Something—our limited talents, our limited time, our limited control over events, and over the actions of other people—will always render our creation less than perfect. Dispiriting as this might sound at first, it contains a liberating message: if you’re procrastinating on something because you’re worried you won’t do a good enough job, you can relax—because judged by the flawless standards of your imagination, you definitely won’t do a good enough job. So you might as well make a start.
— Oliver Burkeman, Four Thousand Weeks
Better to get a bit done today, no matter how small or imperfect. Over the days and weeks, what’s done will compound. That compounding effort yields a better idea of how to realize what you imagined, and opportunities to reach for the perfection or grandeur originally imagined. 📈
🔊Recently listening, mostly jazz
“Puzzling Evidence”, The Talking Heads. Somehow I’ve just noticed this song. It sounds like if the E-Street Band helped write a Talking Heads song. Which is not a thing I would expect of The Talking Heads.
Get Up With It, Miles Davis – I missed this in my deep dive. It’s real good! Very clanky.

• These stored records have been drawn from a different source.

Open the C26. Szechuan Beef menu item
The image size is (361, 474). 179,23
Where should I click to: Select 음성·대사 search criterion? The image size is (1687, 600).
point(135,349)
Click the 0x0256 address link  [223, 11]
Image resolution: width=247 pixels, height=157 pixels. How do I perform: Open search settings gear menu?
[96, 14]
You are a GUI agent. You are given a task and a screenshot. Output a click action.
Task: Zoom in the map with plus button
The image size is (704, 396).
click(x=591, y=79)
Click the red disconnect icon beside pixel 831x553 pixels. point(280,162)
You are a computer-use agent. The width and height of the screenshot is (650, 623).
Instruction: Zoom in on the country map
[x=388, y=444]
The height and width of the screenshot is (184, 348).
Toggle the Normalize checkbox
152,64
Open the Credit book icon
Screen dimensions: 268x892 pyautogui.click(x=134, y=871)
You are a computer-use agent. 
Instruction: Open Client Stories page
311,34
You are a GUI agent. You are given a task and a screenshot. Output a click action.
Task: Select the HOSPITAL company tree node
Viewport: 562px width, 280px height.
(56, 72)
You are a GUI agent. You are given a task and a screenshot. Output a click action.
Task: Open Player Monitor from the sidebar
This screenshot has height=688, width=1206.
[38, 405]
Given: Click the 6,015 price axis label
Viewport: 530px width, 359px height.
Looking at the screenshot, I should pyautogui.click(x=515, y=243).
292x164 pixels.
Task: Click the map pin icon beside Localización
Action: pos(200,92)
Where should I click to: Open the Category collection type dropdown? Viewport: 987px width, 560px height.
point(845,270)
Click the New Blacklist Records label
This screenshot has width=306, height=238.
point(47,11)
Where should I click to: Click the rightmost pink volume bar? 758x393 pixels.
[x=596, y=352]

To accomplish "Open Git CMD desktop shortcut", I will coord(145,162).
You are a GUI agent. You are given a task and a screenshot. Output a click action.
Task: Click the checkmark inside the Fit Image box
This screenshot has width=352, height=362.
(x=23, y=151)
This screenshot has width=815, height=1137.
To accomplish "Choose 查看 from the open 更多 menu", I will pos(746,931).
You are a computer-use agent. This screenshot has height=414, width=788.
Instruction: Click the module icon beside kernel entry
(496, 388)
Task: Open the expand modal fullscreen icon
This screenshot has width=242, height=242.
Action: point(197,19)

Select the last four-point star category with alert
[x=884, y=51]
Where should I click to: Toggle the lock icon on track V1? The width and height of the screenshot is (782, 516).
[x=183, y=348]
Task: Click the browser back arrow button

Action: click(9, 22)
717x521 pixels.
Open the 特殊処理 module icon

Naked Lunch soundtrack – Howard Shore, Ornate Coleman, London Philharmonic Orchestra. Another fantastic discovery. Jazz/bop film soundtracks - I did not realize this is a sub-genre!
The Birthday Concert, Jaco Pastorious – like the opening of SNL was a whole album. Also, a curious preponderance of steel drum solos. This was an extremely formative album for 16-years old Adam, but I recently revisited it and still love it.
The Great Concerts, Dave Brubeck – another favorite of 16-year old Adam. Most notable: in the liner notes, the drummer noted they took every song way too fast. I think this worked out.
Mercy, Mercy, Mercy, Cannonball Adderley Quintent – “the” soul jazz album. More traditional Joe Zawinful, great contrast to the Weather Report stuff. Could you pull off the name “Cannonball”? I could not. The title track is one of the only songs I taught myself on piano, but I can only play one hand at a time. 🤷♂️
A few weeks ago at work we had a talk where senior developers (including me) were invited to spend around five minutes each talking about our personal software development philosophies. The idea was for us to share our years of experience with our more junior developers.
– qntm, Developer Philosophy
My favorites: “Aim to be 90% done in 50% of the available time”, “It is insufficient for code to be provably correct; it should be obviously, visibly, trivially correct”, “Write code to be testable”.